> [BRIEF]: Extract the full text on Al-Zn alloy anodes for metal-air batteries, copying every word and character unchanged from start to finish.

> [DOCUMENT TEXT]:
-----
Increased demand on resource efficient battery technologies and development of materials has urged an interest on Me–air batteries, such as Zn–air and Al–air, due to their high theoretical specific energies as well as using low cost, safe and abundant materials. In this regard, while employing pure metals as anode material is one line of development [1,2], modification of the electrode by alloying with other elements is also subject to recent investigations [3]. Up to now, the influence of the alloying on the electrochemical properties of the electrode, i.e. interactions between the microstructure constituents, impact on the potential, corrosion behavior as well as the electrolyte decomposition (water or oxygen reduction), have not been systematically investigated for alloys in the Al/Zi system.

The main objective of this work is to characterize the electrochemical properties of Al-Zn alloys in neutral aqueous solutions. Al-Zn alloys with six different compositions were prepared in a muffle furnace and shaped to anodes. Microstructure of the anodes in the initial state was analyzed with respect to the fractions of its constituents. The electrochemical characterization of the prepared alloy anodes encompass (i) open circuit potential, (ii) potentiodynamic polarization measurements and corresponding determination of corrosion parameters, (iii) galvanostatic discharge/charge experiments under various current densities. The potentiodynamic polarization results are further discussed with Evans diagrams considering on possible scenarios for the galvanic interactions of the different microstructure constituents. A comprehensive analysis of the surface characteristics of the alloys is also carried out after the electrochemical experiments in order to reveal the interactions during discharge. Based on the electrochemical results on potentials, charge/discharge and corrosion behavior, the Al/Zi alloys are evaluated with respect to their suitability for application in batteries.

References:

[1] Sumboja, A., Ge, X., Zheng, G., Goh, F. W. T., Hor, T. S. A., Zong, Y., Liu, Z., Journal of Power Sources 332, 330–336 (2016).

[2] Fan, L., Lu, H., Leng, J., Electrochimica Acta 165, 22–28 (2015).

[3] Pino, M., Herranz, D., Chacon, J., Fatas, E., Ocon, P., Journal of Power Sources 326, 296–302 (2016)
-----
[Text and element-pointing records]
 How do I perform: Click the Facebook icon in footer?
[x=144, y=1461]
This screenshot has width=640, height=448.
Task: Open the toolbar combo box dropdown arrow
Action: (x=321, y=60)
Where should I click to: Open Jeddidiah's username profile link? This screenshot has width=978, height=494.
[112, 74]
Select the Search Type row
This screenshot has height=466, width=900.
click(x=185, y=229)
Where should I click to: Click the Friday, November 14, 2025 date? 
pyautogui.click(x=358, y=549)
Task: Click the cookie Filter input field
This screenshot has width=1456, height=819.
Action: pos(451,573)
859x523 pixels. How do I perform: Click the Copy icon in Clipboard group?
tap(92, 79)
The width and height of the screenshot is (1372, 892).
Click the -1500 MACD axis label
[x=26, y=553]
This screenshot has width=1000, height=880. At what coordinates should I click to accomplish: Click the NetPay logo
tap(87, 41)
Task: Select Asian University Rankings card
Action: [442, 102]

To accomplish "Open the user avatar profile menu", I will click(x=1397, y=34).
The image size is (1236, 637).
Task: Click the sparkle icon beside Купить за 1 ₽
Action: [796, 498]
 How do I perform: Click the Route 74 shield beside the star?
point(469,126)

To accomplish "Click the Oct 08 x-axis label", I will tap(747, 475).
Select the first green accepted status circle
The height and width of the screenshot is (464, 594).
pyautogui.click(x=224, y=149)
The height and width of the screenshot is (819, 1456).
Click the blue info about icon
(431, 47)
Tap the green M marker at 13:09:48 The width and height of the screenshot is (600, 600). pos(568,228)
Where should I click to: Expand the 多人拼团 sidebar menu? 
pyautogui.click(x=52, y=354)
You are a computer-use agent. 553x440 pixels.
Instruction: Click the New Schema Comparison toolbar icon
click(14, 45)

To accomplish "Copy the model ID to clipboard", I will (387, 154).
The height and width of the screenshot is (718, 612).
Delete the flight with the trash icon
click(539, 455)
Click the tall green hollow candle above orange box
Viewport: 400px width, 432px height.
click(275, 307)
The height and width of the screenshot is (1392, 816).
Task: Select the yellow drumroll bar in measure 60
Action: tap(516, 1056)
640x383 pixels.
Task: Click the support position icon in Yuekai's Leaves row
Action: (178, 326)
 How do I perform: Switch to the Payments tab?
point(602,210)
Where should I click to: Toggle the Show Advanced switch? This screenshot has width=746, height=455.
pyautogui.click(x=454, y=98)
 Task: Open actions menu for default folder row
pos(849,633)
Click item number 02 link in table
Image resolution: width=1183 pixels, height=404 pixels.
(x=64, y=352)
-----
> [REPLY TO THE EXERCISE]:
Increased demand on resource efficient battery technologies and development of materials has urged an interest on Me–air batteries, such as Zn–air and Al–air, due to their high theoretical specific energies as well as using low cost, safe and abundant materials. In this regard, while employing pure metals as anode material is one line of development [1,2], modification of the electrode by alloying with other elements is also subject to recent investigations [3]. Up to now, the influence of the alloying on the electrochemical properties of the electrode, i.e. interactions between the microstructure constituents, impact on the potential, corrosion behavior as well as the electrolyte decomposition (water or oxygen reduction), have not been systematically investigated for alloys in the Al/Zi system.

The main objective of this work is to characterize the electrochemical properties of Al-Zn alloys in neutral aqueous solutions. Al-Zn alloys with six different compositions were prepared in a muffle furnace and shaped to anodes. Microstructure of the anodes in the initial state was analyzed with respect to the fractions of its constituents. The electrochemical characterization of the prepared alloy anodes encompass (i) open circuit potential, (ii) potentiodynamic polarization measurements and corresponding determination of corrosion parameters, (iii) galvanostatic discharge/charge experiments under various current densities. The potentiodynamic polarization results are further discussed with Evans diagrams considering on possible scenarios for the galvanic interactions of the different microstructure constituents. A comprehensive analysis of the surface characteristics of the alloys is also carried out after the electrochemical experiments in order to reveal the interactions during discharge. Based on the electrochemical results on potentials, charge/discharge and corrosion behavior, the Al/Zi alloys are evaluated with respect to their suitability for application in batteries.

References:

[1] Sumboja, A., Ge, X., Zheng, G., Goh, F. W. T., Hor, T. S. A., Zong, Y., Liu, Z., Journal of Power Sources 332, 330–336 (2016).

[2] Fan, L., Lu, H., Leng, J., Electrochimica Acta 165, 22–28 (2015).

[3] Pino, M., Herranz, D., Chacon, J., Fatas, E., Ocon, P., Journal of Power Sources 326, 296–302 (2016)